Il s’agit d’introduire au gré de ces réformes un changement fondamental de paradigme, à savoir la prise en charge de la morbidité et non des prestations. La morbidité évolue peu d’une année à l’autre à moins d’une épidémie particulière. Par contre les prestations poursuivent une courbe inflationniste pour toutes sortes de raisons, progrès techniques, établissement du diagnostic selon les règles du diagnostic différentiel indépendamment des données de l’épidémiologie, peur de l’erreur médicale, et surtout optimisation du revenu… Jamais la concurrence ne parviendra à contenir cette courbe inflationniste. Le financement en fonction de la morbidité a déjà été réalisé au niveau hospitalier avec l’introduction du DRG dès 2012. Un modèle similaire pourrait également être introduit au niveau ambulatoire avec la capitation, soit un forfait par patient et par année qui peut être modulé en fonction de différents facteurs, lourdeur du cas, etc.
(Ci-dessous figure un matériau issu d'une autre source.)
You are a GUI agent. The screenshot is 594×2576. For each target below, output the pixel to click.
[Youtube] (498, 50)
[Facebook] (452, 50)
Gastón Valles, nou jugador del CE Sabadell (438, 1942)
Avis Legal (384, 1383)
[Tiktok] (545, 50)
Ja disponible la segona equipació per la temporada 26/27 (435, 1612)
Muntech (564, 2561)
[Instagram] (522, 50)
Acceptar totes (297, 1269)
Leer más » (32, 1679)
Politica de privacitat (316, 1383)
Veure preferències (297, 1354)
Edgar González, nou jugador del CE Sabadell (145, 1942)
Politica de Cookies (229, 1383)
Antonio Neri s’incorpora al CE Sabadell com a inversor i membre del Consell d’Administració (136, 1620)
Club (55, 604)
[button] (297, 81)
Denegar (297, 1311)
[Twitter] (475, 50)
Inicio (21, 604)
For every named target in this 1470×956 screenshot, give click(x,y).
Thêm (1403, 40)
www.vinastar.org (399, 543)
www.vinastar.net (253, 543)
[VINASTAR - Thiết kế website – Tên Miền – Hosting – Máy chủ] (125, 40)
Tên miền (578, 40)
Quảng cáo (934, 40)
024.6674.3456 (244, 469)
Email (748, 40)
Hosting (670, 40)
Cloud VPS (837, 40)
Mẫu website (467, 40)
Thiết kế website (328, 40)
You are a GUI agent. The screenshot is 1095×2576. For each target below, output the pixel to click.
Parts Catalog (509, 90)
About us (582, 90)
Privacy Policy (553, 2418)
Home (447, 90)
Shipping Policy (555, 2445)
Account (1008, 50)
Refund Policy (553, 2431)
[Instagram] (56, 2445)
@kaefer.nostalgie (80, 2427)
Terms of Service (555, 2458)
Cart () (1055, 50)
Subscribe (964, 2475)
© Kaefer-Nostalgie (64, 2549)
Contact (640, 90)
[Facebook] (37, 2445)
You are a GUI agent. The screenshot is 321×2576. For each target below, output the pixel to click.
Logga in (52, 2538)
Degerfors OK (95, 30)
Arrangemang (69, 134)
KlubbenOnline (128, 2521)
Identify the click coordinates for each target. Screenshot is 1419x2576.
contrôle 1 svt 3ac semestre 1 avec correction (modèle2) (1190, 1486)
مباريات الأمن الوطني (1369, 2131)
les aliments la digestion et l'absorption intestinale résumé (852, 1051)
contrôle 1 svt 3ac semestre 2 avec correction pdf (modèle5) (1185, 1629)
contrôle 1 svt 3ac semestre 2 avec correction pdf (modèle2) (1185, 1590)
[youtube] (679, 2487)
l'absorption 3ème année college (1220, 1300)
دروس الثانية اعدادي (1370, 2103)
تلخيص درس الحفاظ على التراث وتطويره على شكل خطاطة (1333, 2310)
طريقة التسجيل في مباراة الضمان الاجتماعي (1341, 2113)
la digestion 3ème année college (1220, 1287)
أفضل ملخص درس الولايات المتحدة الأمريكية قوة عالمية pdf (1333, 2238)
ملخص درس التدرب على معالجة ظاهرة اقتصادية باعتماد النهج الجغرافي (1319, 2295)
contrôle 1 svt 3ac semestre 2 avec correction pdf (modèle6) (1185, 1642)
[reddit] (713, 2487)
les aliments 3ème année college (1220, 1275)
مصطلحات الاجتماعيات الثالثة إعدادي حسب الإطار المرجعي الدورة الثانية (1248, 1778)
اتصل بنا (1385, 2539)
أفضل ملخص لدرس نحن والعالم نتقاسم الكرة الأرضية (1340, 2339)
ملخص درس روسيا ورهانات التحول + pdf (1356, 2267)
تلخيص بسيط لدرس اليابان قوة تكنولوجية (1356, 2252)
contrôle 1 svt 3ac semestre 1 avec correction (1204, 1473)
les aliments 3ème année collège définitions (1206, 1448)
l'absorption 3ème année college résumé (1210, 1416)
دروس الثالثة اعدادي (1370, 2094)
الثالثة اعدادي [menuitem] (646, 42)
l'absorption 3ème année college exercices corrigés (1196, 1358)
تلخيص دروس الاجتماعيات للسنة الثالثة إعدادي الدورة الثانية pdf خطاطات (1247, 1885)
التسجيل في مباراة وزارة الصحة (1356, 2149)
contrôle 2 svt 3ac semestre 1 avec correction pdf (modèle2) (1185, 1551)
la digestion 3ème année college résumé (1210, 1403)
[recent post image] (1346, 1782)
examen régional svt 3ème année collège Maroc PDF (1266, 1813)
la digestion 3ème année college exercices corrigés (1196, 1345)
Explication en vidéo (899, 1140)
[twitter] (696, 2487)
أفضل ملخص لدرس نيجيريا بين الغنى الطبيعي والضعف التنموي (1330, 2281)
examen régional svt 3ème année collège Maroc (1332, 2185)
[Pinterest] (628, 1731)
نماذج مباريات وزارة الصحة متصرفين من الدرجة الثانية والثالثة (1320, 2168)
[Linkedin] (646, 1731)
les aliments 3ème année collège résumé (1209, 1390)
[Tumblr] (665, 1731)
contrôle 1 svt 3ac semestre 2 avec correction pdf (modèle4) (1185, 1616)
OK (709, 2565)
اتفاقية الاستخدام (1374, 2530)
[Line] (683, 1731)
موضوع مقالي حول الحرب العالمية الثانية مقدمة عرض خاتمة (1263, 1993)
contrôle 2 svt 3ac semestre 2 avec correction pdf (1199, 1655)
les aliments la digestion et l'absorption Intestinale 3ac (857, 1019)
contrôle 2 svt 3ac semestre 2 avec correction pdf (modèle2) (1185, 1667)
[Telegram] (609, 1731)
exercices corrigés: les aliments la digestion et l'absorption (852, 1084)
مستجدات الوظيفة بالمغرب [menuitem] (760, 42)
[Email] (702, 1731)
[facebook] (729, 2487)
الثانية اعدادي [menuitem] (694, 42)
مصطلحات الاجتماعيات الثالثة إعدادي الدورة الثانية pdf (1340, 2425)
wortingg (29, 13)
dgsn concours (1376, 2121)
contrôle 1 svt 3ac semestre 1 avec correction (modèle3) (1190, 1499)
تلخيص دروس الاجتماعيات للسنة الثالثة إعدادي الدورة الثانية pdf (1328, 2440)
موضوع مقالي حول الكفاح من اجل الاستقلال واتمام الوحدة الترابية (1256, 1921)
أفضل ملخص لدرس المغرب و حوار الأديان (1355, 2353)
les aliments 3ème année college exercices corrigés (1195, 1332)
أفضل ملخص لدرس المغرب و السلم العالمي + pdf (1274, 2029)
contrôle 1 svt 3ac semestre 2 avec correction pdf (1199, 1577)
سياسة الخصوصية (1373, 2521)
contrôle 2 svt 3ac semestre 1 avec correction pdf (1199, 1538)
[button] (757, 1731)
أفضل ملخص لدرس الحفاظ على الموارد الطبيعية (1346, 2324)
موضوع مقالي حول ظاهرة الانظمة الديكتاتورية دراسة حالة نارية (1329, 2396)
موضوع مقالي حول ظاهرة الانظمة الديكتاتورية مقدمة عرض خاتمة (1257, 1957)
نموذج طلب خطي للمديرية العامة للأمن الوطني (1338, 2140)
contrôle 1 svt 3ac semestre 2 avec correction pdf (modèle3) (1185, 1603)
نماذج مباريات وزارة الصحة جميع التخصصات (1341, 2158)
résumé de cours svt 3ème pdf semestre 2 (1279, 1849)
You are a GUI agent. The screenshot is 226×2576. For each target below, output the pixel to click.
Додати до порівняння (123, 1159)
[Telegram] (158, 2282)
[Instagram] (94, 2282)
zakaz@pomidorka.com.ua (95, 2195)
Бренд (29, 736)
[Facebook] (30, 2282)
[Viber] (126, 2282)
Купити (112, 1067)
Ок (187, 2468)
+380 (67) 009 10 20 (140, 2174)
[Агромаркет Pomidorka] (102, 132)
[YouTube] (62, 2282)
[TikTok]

De la sorte nous aurions un financement défini essentiellement en fonction de la morbidité et dont les variables essentielles devraient être l’indice des prix à la consommation et l’indice des salaires ainsi que les progrès techniques, le tout selon des critères à définir et à négocier. La mise en place de ce modèle de financement selon le principe de la prise en charge de la morbidité et non plus des prestations permettrait de mieux maîtriser les coûts.

Améliorer la prévention

Si la morbidité devient le facteur central, cela met au premier plan toutes les mesures susceptibles de l’influencer et d’en diminuer l’importance. La prévention dont les moyens sont actuellement extrêmement limités (environ 40 millions par an) prend dès lors une importance majeure. Une agence nationale doit être mise en place en collaboration avec les cantons, les sociétés médicales, et les ligues de santé pour mener une action en profondeur qui commence à l’école et doit mobiliser les partenaires sociaux et tous les moyens médiatiques. Elle doit être répercutée au niveau du cabinet médical, dans les institutions hospitalières et auprès de tous les partenaires de santé, en particulier les officines de pharmacie, les infirmières sociales et scolaires. Cette agence doit également mettre à disposition des citoyennes et citoyens des guichets d’information qui peuvent utiliser des structures existantes.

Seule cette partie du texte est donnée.